* start DOCUMENT EXTRACT *

Just to clear it up, voltage drop decreases because, well, the voltage decreases? Sort of like how a leak slows down as the bucket empties.

 

[cestone]

AC Series Voltage Drop

Thank you David

I understand now how the writer came up with each of the five cumulative %Vd for each segment.

I understand needing to know the cumulative %Vd at the last device of 4.063% in accordance with the NEC fpn, but is there any need to know the %Vd of the second to the last segment or the third to the last segment?

 

[david luchini]

Just to clear it up, voltage drop decreases because, well, the voltage decreases? Sort of like how a leak slows down as the bucket empties.

I would say that this is incorrect. The voltage drop decreases because the current decreases. For instance, the example has a 1.354% drop from the (240V) source to the first fixture with a 6.77A load. This means the drop is 3.2496V.

* end DOCUMENT EXTRACT *

PROBLEM DESCRIPTION: Return the entire forum thread on AC series voltage drop word for word. The listing after this text comes from an unrelated source.

* start DATASET CONTENT *

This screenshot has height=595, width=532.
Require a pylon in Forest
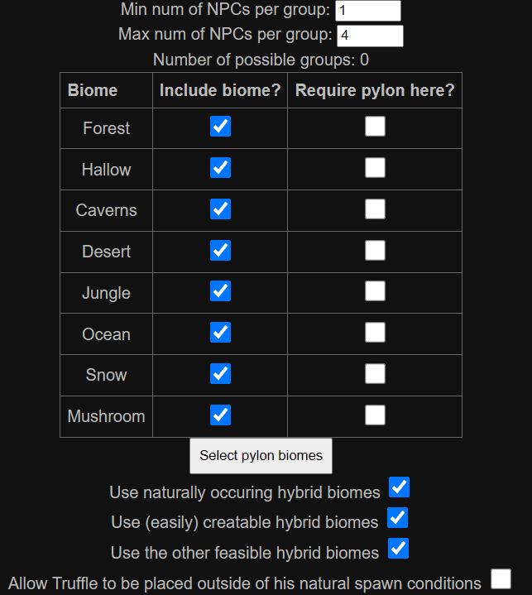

* end DATASET CONTENT *

RESULT OF THIS TASK:
Just to clear it up, voltage drop decreases because, well, the voltage decreases? Sort of like how a leak slows down as the bucket empties.

 

[cestone]

AC Series Voltage Drop

Thank you David

I understand now how the writer came up with each of the five cumulative %Vd for each segment.

I understand needing to know the cumulative %Vd at the last device of 4.063% in accordance with the NEC fpn, but is there any need to know the %Vd of the second to the last segment or the third to the last segment?

 

[david luchini]

Just to clear it up, voltage drop decreases because, well, the voltage decreases? Sort of like how a leak slows down as the bucket empties.

I would say that this is incorrect. The voltage drop decreases because the current decreases. For instance, the example has a 1.354% drop from the (240V) source to the first fixture with a 6.77A load. This means the drop is 3.2496V.